Today, (that’s day 4) I once again awoke to a deserted hut (do hikers ever sleep?) but to better weather. By this time my ankle was a purple and yellow swollen mess, but I still had 17km to go to get back to my car. Luckily, the hike was once again very flat through some beautiful (rain?)forest with moss-covered everything along a river. Things were going pretty well until hour three, when the effort of holding my ankle stiff caught up with an old knee injury and all but crippled me. I literally couldn’t walk. I sat down and took some Aleve and thought about what to do. I really didn’t have any options. I just had to keep going. The next two hours were excrutiating. When I saw the control gates I almost cried. My car was there!

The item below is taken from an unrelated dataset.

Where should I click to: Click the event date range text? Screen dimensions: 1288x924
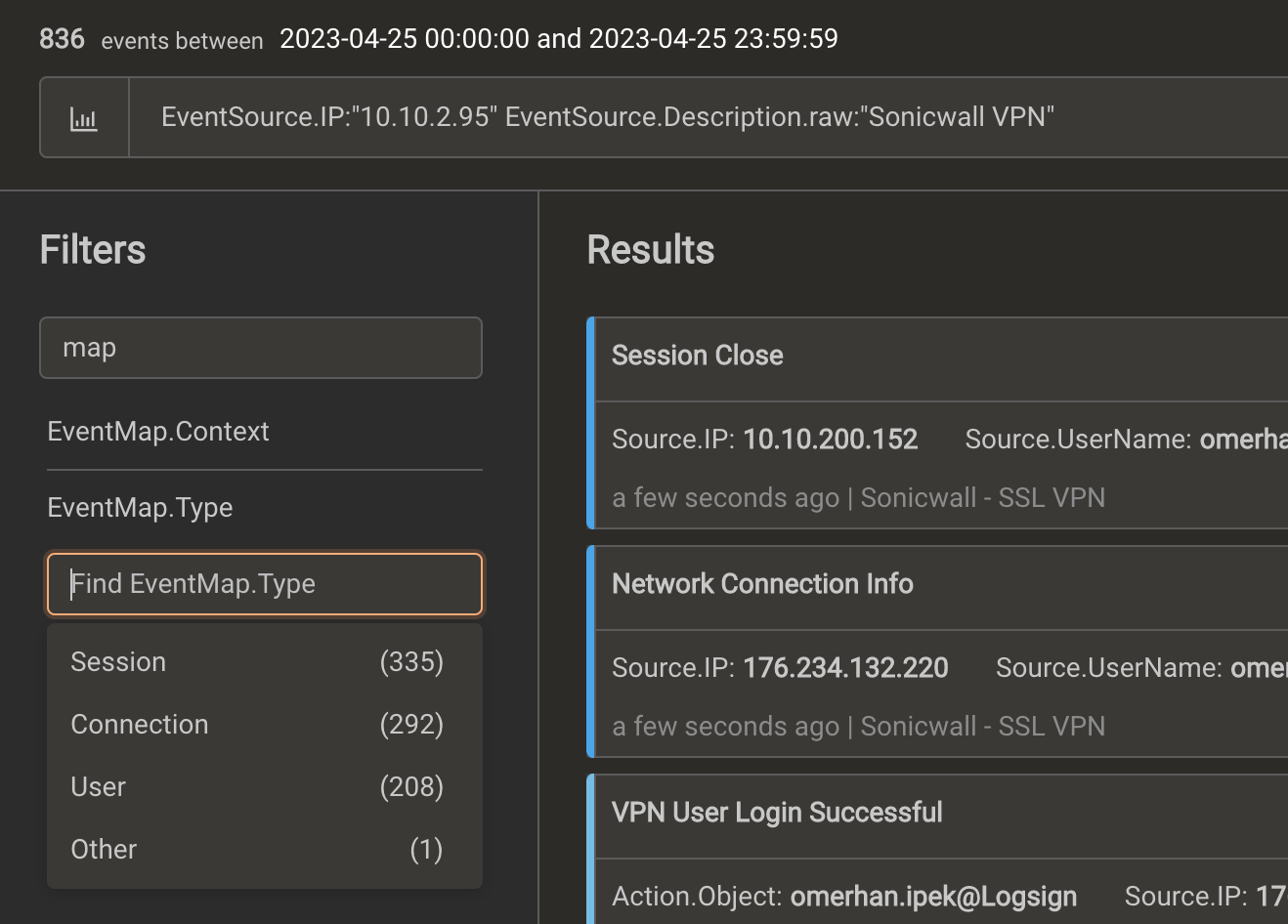pyautogui.click(x=559, y=39)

Really cool moss (actually from day 1)
Really cool moss (actually from day1)

This all sounds pretty dismal, but it was actually fairly awesome (other than crazy weather and painful injuries). Fijordland is beautiful and I met some really cool people along the track. Tonight, a bunch of us got together in Te Anau for beer and dinner. There were 4 kiwis, 2 Austrians, 2 Australians, and 2 Americans all from different walks of life, but hanging out together after a great experience.

Tomorrow: Sea kayaking in fijordland!

Tags:   · · · · · 2 Comments

Leave A Comment

2 responses so far ↓

  • 1 sondy Feb 11, 2009 at 7:26 am

    Happy early birthday!

  • 2 Marie-Louise Feb 18, 2009 at 11:04 am

    Liz, I have read everything you wrote about this last (for the moment) trip and found your descriptions and the photos wonderful. The way you describe the beauty makes me want to follow in your footsteps knowing that I never could!

    Congratulations on wanting to test your skills and enjoy some special places where God is so present in nature.